- _Exercises to complete_
A. According to the silk history text, in which century was silk introduced to the Roman Empire?
B. List every country or geographic region named in the silk history text, excluding empires and dynasties.

- _Text excerpt_
* * *
The Chinese monopoly on silk production however did not mean that the product was restricted to the Chinese Empire – on the contrary, silk was used as a diplomatic gift, and was also traded extensively, first of all with China’s immediate neighbours, and subsequently further afield, becoming one of China’s chief exports under the Han dynasty (206 BC –220 AD). Indeed, Chinese cloths from this period have been found in Egypt, in northern Mongolia, and elsewhere.

 
At some point during the 1st century BC, silk was introduced to the Roman Empire, where it was considered an exotic luxury and became extremely popular, with imperial edicts being issued to control prices. Its popularity continued throughout the Middle Ages, with detailed Byzantine regulations for the manufacture of silk clothes, illustrating its importance as a quintessentially royal fabric and an important source of revenue for the crown. Additionally, the needs of the Byzantine Church for silk garments and hangings were substantial. This luxury item was thus one of the early impetuses in the development of trading routes from Europe to the Far East.
* * *
- _Information provided_
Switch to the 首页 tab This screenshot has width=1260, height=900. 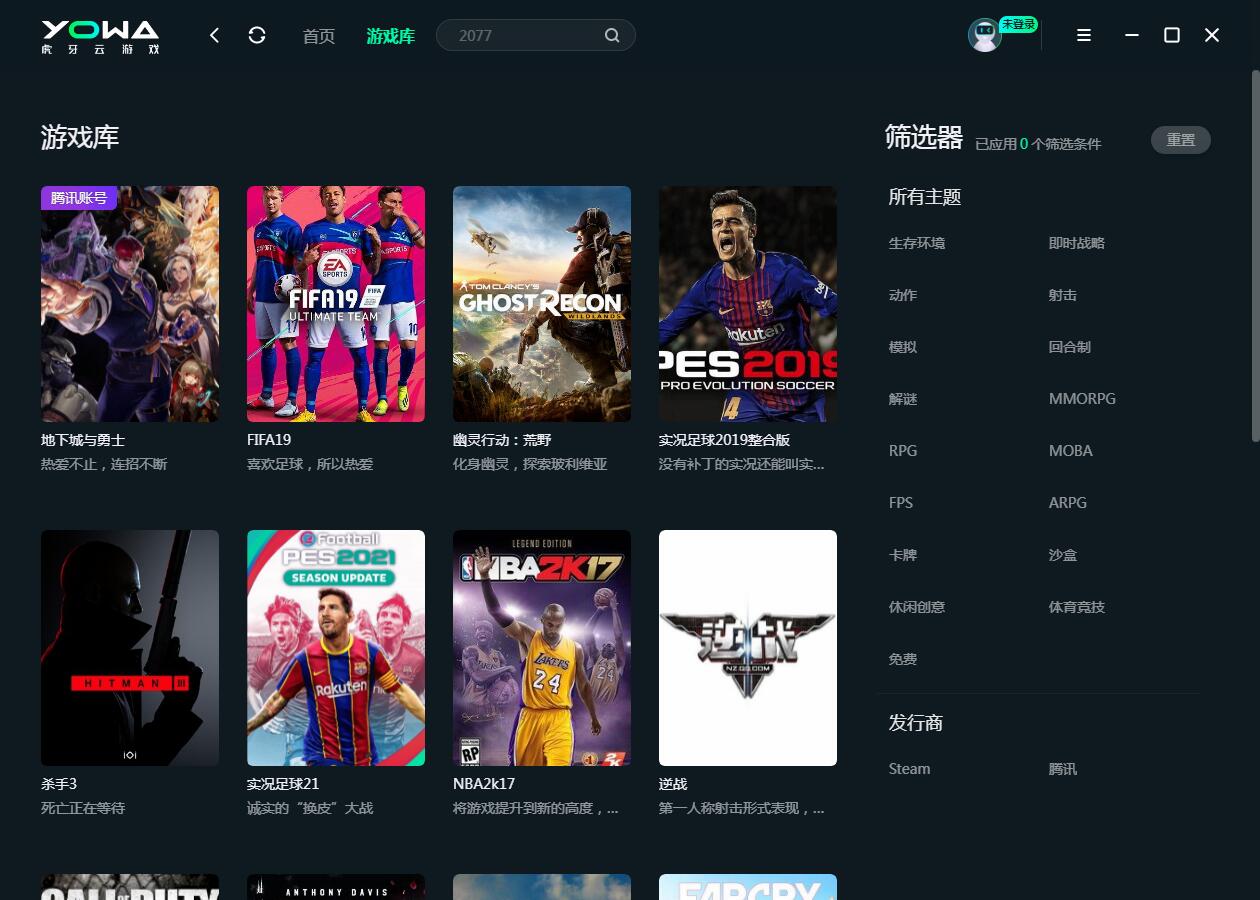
* * *
- _Worked answers_
A. During the 1st century BC.

B. China, Egypt, northern Mongolia, Europe, the Far East